[Pixel coordinate grounding data]
== Segment start ==
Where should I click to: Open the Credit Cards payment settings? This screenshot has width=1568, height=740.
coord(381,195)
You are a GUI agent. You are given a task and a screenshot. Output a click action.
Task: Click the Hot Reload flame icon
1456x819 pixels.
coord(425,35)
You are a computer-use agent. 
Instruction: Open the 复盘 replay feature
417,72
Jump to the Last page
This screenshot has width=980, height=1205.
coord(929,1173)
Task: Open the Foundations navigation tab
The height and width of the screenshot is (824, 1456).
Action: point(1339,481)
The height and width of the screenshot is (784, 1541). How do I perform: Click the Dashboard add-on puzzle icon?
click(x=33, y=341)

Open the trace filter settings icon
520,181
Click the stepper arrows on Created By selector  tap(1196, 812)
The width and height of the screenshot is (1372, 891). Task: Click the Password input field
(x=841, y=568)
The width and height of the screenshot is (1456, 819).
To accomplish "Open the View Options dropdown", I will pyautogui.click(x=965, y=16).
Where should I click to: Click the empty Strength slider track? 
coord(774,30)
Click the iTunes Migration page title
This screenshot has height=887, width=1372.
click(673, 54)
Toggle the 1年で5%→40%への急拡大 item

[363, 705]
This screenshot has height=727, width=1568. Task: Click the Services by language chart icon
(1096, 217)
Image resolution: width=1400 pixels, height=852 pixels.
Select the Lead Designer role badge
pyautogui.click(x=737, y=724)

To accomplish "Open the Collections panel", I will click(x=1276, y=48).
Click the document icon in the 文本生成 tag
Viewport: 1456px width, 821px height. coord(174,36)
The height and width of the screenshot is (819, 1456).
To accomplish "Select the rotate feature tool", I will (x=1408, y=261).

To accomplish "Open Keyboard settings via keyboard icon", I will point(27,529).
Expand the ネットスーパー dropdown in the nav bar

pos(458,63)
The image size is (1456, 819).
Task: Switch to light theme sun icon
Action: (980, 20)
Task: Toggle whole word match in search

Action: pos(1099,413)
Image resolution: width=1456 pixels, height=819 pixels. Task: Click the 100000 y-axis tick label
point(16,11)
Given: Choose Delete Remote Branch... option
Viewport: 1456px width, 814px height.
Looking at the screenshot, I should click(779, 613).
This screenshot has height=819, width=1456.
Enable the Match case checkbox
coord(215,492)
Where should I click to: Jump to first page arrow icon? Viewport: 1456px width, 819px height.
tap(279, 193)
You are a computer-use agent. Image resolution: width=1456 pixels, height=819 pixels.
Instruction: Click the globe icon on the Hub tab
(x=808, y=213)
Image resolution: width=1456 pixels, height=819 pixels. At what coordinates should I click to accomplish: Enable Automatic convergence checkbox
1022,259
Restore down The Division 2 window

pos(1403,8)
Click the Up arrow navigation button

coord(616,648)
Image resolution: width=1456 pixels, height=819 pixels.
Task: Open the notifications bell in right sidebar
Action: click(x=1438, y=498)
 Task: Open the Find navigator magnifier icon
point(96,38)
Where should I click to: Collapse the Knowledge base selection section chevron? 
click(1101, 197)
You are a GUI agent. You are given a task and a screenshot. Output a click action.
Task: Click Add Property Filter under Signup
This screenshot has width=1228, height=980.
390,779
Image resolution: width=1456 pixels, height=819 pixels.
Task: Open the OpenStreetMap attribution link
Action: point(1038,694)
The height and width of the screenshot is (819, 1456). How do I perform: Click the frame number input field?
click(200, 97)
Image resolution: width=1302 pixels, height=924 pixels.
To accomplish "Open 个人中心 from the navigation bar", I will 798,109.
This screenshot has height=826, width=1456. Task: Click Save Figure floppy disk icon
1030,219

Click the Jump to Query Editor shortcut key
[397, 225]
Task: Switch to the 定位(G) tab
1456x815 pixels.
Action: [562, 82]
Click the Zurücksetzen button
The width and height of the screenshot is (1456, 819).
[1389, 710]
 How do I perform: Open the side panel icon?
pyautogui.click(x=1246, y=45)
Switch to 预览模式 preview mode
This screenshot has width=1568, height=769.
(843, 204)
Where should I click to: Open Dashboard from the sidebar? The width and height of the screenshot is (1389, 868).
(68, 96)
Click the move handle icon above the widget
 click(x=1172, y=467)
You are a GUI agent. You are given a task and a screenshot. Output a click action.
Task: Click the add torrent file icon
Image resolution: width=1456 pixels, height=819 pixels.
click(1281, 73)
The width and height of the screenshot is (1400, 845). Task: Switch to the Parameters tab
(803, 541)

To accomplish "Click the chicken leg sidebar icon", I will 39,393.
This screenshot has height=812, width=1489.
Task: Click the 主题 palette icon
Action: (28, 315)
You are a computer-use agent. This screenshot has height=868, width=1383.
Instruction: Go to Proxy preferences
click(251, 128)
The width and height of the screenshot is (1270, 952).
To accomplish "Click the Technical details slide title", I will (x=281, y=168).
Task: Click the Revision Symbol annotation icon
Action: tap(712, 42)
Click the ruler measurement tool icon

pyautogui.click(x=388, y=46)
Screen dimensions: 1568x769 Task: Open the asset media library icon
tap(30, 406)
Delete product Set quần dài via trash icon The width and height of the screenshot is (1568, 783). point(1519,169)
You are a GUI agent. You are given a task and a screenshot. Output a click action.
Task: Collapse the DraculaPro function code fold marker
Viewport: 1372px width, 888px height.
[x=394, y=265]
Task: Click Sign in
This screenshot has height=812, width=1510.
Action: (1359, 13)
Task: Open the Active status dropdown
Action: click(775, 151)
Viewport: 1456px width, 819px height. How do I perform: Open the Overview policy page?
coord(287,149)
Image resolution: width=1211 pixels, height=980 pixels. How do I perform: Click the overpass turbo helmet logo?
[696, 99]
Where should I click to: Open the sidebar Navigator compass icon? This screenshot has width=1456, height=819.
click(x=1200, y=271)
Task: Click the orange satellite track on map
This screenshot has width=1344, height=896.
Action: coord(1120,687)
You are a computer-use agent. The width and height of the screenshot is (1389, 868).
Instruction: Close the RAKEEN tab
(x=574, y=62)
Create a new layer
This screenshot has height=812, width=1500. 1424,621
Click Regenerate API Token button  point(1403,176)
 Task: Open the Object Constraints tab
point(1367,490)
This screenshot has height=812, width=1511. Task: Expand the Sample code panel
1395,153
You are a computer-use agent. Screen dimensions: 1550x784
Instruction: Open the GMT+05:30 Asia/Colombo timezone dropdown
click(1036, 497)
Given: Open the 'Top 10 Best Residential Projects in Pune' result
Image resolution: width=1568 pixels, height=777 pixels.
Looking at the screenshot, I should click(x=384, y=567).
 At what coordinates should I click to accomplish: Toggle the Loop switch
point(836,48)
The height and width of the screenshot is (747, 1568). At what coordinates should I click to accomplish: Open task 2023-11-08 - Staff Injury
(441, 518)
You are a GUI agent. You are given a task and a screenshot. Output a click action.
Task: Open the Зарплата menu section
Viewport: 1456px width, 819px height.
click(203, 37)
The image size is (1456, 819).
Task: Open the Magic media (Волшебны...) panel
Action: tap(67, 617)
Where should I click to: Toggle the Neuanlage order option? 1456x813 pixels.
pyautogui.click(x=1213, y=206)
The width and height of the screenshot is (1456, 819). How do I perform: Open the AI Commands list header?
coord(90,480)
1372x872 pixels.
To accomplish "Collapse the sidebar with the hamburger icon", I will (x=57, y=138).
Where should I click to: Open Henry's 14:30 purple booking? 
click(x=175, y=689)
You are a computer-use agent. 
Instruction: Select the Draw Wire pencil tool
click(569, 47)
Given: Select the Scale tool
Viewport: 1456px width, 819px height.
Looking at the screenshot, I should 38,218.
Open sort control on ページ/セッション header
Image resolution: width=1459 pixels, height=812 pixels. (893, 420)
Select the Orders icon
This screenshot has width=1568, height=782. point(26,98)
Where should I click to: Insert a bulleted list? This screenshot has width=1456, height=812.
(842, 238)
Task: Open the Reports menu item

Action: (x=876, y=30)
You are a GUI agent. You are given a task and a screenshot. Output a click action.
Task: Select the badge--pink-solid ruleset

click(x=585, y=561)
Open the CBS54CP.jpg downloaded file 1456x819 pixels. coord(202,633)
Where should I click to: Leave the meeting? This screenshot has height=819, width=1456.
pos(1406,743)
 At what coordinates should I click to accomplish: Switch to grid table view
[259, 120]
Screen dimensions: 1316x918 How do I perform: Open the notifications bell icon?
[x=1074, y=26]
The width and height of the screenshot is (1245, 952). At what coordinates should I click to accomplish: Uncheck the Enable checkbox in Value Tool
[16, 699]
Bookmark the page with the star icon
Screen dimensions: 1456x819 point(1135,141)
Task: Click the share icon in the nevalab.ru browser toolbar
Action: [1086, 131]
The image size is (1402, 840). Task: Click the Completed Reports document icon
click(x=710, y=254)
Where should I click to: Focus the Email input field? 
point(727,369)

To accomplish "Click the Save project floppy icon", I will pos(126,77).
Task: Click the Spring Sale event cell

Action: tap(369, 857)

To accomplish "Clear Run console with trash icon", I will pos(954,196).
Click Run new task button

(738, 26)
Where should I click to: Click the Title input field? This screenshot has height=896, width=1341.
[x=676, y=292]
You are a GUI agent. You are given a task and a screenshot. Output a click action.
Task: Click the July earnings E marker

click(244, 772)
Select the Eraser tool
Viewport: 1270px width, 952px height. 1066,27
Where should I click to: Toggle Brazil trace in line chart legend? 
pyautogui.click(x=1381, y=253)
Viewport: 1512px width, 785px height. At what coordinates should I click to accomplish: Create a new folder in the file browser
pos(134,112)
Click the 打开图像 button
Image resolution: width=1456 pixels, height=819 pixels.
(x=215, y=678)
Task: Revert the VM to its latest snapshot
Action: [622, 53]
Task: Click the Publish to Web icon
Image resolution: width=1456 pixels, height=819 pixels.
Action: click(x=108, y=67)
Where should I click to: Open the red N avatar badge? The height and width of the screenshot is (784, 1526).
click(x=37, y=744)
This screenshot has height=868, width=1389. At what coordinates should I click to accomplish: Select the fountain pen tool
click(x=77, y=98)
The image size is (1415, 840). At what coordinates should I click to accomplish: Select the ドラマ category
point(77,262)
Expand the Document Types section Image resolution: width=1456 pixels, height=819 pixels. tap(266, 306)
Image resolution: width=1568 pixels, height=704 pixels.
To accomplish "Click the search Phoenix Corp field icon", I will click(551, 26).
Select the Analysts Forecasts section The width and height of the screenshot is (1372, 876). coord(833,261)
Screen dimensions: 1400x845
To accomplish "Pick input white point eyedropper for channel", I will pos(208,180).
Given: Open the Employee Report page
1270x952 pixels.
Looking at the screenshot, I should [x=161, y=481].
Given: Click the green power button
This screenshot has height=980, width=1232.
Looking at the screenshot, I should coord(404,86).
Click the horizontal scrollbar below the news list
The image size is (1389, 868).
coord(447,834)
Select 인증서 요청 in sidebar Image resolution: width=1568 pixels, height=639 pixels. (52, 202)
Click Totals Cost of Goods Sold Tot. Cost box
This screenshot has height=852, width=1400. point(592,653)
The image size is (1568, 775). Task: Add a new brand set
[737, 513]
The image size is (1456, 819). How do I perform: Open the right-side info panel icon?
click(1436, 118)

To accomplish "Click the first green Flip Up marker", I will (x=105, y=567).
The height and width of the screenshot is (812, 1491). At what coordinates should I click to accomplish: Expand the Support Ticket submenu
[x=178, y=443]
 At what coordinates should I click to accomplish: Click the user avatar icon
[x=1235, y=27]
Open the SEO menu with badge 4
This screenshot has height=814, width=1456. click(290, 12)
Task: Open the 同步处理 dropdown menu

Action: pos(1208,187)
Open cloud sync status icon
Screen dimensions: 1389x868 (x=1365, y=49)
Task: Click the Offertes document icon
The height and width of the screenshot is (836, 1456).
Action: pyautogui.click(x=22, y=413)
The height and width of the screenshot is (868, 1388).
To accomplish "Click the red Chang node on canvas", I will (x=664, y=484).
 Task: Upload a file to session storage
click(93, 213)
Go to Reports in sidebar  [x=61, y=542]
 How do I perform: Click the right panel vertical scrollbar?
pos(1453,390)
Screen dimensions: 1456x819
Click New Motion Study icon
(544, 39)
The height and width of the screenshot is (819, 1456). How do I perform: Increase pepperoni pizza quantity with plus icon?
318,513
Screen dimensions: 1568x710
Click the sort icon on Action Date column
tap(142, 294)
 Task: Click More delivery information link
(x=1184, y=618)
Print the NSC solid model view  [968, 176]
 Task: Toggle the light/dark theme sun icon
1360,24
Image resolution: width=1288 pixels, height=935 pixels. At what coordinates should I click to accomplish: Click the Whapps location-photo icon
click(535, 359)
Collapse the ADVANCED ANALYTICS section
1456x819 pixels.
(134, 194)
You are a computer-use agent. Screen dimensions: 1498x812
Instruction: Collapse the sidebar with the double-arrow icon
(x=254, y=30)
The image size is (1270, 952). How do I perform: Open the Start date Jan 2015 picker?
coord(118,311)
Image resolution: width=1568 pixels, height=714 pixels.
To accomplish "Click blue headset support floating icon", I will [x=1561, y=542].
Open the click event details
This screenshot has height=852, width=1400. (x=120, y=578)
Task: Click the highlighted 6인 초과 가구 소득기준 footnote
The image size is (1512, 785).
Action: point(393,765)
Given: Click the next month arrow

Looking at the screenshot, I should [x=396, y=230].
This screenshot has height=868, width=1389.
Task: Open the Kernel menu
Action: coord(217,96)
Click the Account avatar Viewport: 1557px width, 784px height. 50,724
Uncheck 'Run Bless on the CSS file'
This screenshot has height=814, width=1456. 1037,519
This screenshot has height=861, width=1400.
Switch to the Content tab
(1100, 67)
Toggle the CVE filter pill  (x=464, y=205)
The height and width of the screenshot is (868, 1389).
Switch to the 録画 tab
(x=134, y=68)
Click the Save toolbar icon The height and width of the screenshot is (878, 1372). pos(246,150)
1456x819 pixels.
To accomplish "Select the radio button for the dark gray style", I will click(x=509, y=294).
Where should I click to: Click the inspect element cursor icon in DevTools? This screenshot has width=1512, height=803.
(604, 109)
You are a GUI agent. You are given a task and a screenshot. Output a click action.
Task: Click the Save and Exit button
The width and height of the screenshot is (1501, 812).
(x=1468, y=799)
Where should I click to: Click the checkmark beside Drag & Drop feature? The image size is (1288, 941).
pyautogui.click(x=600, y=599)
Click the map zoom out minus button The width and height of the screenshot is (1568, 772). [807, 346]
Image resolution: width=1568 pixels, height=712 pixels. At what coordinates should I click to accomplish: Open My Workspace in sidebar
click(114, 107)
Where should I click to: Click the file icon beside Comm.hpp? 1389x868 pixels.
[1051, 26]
== Segment end ==
Search the records for the string "computer" and report each line that has it.

▶ **Completed exercise**
You are a computer-use agent. 
You are a computer-use agent. Image resolution: width=1456 pixels, height=819 pixels.
You are a computer-use agent. This screenshot has height=868, width=1383.
You are a computer-use agent. The width and height of the screenshot is (1389, 868).
You are a computer-use agent. Screen dimensions: 1550x784
You are a computer-use agent. 
You are a computer-use agent. Screen dimensions: 1498x812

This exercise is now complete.